School officials say a 15-year-old student has admitted to posting the message that prompted a massive student protest. Students are troubled by what they see as a pattern of racial threats on campus.

Laura A. Oda/Bay Area News Group/AP
Berkeley High School students yell around Sproul Plaza at UC Berkeley for a rally against racism in Berkeley, Calif., on Thursday. Berkeley High School students walked out of class Thursday in protest of a racist message left on a computer screen a day earlier, district officials said.

School administrators in Berkeley, Calif., say they identified the student who posted a threat of a KKK-style lynching on a high school computer, shortly after more than half of the student body walked out of class in protest.

“I think it’s terrific to be able to find out, and rare to solve something like this on the same day,” Police spokesman Byron White told the San Jose Mercury News.
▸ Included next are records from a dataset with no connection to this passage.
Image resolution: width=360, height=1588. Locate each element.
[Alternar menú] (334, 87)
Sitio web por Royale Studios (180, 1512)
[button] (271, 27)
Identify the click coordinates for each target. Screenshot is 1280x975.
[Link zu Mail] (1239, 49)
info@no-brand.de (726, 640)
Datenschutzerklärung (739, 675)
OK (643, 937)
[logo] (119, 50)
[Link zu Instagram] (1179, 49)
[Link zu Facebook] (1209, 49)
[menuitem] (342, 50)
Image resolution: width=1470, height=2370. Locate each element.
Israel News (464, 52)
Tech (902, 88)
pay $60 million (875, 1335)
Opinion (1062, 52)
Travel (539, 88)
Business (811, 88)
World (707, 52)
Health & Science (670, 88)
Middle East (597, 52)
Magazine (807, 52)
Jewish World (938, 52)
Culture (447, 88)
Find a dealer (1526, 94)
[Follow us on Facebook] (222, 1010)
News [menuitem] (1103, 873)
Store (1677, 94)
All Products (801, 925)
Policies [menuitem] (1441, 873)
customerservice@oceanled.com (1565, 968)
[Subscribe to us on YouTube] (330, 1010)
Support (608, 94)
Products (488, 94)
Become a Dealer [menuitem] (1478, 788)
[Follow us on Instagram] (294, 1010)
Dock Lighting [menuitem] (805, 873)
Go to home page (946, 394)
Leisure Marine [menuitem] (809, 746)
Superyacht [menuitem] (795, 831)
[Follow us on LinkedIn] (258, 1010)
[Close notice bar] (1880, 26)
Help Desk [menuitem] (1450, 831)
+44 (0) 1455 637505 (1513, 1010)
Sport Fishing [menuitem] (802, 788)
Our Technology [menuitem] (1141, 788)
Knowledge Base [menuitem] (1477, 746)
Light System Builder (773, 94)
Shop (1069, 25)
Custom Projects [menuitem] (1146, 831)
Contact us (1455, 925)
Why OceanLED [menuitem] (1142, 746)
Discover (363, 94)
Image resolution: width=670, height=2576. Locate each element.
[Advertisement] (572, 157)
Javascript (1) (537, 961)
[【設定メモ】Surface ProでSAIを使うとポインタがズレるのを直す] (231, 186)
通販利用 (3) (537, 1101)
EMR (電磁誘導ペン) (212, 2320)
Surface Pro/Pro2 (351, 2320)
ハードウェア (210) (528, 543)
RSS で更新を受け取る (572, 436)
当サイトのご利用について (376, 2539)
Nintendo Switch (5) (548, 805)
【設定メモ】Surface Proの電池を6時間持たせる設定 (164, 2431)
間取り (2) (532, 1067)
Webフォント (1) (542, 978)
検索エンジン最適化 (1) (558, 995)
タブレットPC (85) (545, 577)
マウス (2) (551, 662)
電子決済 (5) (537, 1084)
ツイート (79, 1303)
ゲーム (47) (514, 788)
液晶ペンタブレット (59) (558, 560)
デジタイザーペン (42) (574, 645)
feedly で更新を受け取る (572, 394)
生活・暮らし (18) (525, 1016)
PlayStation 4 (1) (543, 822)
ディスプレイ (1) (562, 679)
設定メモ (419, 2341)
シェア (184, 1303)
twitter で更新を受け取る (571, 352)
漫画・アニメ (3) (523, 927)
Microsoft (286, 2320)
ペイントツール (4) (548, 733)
School officials said that a 15-year-old student admitted on Thursday to posting the threat, which included a racial slur and was designed to look like an official school web page and was left on the screen at Berkeley High School. School officials and police have applauded the quick resolution but students and members of the Black Student Union say the incident is part of a pattern of racial threats that school officials have failed to stop.

Recent incidents of racial threats and slurs on the Berkeley High School campus include a noose found on campus in December and a racist quote published in last year’s yearbook. Officials largely ignored these incidents, students say.

"We will not allow this to be trivialized like these other horrific instances," Black Student Union leaders wrote in a statement.

More than 1,500 of the school's roughly 3,000 students walked out of class in an attempt to highlight the incident. Police and school administrators supported the demonstration.

“We didn’t have any problems,” said Officer White told Berkeleyside. “From our standpoint it was terrific.”

The diverse and energetic demonstration remained peaceful throughout the day Thursday.

“It’s really heartening to see this many people turning out," BHS student Alecia Harger, one of the leaders of the Black Student Union, which is credited for organizing the demonstration, told Berkeleyside during the rally. "It’s a great event of healing for black students from Berkeley High who had to endure this incident.”

This report includes material from The Associated Press.